Tomorrow marks the last day of a daily writing expedition which has run for two years straight. And if I’m a woman of my [recent] word, tomorrow would be the end of Thanky as we know it.
But now…now I’m not so sure. It’s like a breakup that you know doesn’t need to necessarily happen — one of those things people do “for space,” even though there’s nothing that space could possibly offer that the other person couldn’t.
A well-known American journalist recently updated her Facebook status to say that she’d like to write every day in 2014 — even just a little bit.
Oh, sister — it’s easier than you think. If I can do it, anyone can do it. Why make it out to be the mountain that it’s not?
Do I do it for another year? Another two years? Five? I’ve had thoughts of morphing it into something else, hence the idea of ending it.

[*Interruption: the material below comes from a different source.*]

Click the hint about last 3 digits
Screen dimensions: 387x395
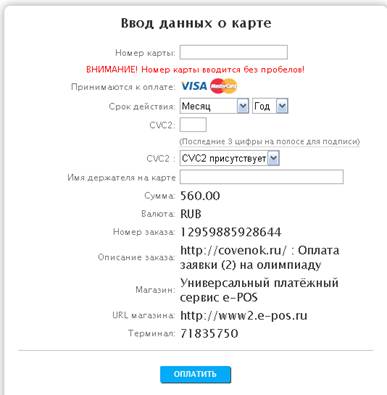(270, 141)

But since when does evolving require a clean break? Do each of us not evolve every day yet still continue to exist as others know us?
I’ve considered stopping to be less invasive, less intrusive in your world. I’ve set my writings to auto-post on Facebook, and I wonder how aggravating that is (or isn’t) for people. I imagine an algorithm kicks in at some point and those posts which receive zero interaction simply don’t rise to the surface after a certain amount of time. Assuming this is the case, my fear of Thanky being as annoying as two people making out in plain view — people you’d like to see get a room — is moot.
(Or, as Joey in Friends would say, it’s “Moo. Like a cow’s opinion — it doesn’t matter.”)
There are two and a half projects I’d like to work on this year — the half is a function of one having a small digital extension. But if I jump ship and start anew elsewhere, I know exactly what would happen: Thanky would be what I’d inevitably wander back to and dabble in once more, the same way I’d wander to the hummus or Coke Zero in my fridge for a snack when I first began this journey two years ago.
Thanky simply cannot become hummus, nor can it become a carbonated beverage.
Earlier tonight, I think I talked myself into keeping my old friend around a while longer. They say parting is sweet sorrow, but there’d be nothing sweet about this farewell. There would be only sorrow.
For realizing my error before the error occurred, and for knowing that I can change Thanky without having to put it six feet under and resurrect it as something entirely different, I am thankful.